━━ Data in this exercise

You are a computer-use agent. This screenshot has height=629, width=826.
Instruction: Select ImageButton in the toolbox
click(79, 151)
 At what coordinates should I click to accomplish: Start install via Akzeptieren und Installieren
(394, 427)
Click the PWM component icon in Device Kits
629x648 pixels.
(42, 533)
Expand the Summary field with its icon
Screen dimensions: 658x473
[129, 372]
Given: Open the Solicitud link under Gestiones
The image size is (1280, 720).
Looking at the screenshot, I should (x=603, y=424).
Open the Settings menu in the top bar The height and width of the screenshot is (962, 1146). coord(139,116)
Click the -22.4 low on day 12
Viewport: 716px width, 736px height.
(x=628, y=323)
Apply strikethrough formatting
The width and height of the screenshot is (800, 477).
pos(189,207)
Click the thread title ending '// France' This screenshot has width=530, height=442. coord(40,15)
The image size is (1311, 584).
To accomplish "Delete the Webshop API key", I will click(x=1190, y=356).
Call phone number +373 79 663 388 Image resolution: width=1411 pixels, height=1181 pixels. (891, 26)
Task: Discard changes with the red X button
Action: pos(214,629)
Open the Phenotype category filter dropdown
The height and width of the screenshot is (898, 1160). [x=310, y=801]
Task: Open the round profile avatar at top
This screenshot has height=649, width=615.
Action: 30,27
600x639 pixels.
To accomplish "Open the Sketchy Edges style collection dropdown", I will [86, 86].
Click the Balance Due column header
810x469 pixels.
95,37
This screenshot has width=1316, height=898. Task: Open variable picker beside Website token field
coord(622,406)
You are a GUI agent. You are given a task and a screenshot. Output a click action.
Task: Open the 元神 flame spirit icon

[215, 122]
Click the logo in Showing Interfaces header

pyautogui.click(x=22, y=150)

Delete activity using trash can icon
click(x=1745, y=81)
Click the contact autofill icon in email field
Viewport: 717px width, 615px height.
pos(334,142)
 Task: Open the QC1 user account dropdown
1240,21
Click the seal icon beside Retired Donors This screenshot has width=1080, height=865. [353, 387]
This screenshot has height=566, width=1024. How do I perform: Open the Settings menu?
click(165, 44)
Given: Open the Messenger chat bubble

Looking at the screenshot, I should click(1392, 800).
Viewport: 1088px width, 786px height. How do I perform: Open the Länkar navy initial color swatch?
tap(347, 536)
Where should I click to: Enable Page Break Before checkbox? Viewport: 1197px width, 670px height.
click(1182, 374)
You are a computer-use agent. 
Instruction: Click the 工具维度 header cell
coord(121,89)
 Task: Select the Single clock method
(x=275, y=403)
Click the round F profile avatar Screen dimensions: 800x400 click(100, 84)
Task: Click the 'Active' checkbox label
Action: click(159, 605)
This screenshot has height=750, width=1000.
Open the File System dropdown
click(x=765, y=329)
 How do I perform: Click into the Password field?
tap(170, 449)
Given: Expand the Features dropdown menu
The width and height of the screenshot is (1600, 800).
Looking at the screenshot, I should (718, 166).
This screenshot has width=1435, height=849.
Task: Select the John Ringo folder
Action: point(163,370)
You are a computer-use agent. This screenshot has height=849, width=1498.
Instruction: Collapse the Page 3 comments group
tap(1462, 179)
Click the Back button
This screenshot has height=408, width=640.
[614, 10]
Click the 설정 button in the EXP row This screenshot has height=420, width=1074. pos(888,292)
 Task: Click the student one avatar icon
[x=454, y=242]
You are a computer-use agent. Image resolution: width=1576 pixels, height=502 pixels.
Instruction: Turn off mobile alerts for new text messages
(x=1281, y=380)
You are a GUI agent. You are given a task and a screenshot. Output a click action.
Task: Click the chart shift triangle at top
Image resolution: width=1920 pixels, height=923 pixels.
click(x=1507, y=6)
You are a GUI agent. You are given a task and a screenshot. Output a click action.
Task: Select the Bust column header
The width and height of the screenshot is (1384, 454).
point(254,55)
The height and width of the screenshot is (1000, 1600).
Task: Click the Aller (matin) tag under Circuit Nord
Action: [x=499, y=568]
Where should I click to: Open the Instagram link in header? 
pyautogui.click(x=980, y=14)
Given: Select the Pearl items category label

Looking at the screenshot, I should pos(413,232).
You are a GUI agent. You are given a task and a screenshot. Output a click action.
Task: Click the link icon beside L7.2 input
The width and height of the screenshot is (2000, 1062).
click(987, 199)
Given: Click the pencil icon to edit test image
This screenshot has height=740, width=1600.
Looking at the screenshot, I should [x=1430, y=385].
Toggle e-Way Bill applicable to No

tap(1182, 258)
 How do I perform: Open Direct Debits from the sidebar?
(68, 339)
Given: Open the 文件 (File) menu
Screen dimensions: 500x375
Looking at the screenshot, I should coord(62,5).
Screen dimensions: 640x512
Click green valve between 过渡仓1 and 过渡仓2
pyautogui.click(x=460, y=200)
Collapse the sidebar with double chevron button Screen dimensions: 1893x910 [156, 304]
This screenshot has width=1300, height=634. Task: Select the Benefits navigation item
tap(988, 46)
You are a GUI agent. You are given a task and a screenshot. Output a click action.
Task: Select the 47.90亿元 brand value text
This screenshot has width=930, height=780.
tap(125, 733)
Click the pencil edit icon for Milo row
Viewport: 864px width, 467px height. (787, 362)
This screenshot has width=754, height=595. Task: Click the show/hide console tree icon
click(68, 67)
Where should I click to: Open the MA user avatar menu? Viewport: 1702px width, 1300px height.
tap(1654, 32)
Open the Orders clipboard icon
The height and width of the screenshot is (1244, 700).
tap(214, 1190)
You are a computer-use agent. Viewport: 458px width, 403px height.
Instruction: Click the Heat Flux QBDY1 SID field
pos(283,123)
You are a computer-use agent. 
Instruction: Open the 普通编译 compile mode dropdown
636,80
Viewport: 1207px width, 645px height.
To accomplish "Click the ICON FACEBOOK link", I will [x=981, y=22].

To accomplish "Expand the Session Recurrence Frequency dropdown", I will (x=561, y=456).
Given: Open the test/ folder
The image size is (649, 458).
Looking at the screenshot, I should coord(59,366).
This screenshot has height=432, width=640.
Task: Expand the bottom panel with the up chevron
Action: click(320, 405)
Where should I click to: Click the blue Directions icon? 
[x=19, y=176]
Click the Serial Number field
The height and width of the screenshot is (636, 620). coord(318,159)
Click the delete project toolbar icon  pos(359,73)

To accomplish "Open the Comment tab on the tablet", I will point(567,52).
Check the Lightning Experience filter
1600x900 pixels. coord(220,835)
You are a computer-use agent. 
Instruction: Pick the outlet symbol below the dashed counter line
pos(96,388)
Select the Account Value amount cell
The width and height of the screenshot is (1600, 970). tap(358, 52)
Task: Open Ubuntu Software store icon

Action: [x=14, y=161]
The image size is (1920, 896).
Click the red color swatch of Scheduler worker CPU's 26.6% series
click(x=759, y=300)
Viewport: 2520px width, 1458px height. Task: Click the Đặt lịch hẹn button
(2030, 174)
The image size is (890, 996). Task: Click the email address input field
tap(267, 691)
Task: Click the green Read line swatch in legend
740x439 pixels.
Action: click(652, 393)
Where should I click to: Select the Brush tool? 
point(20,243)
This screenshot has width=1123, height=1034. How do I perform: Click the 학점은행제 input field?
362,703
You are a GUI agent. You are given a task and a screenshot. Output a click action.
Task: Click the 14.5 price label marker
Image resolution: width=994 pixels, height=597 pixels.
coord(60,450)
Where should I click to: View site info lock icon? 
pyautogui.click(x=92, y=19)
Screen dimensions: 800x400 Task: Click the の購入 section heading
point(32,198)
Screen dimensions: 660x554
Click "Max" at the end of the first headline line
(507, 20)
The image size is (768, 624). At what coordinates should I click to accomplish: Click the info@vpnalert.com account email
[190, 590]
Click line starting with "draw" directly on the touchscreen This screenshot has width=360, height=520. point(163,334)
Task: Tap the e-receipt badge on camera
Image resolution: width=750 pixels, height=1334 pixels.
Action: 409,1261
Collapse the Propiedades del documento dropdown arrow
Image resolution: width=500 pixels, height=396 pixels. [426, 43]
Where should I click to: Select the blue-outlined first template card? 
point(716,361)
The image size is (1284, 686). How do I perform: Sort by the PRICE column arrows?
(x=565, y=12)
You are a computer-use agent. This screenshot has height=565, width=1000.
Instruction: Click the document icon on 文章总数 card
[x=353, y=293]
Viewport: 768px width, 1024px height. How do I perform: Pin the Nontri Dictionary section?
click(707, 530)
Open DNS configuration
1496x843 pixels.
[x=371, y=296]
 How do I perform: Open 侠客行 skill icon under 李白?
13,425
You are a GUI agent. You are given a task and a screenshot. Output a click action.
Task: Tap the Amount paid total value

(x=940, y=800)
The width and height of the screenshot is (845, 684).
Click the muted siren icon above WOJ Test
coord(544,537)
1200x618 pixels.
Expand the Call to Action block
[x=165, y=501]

━━━━

What you should do: Word for word, repeat the line holding "Click the muted siren icon above WOJ Test" and all lines after it through the end of the entries above.

Response to this task:
Click the muted siren icon above WOJ Test
coord(544,537)
1200x618 pixels.
Expand the Call to Action block
[x=165, y=501]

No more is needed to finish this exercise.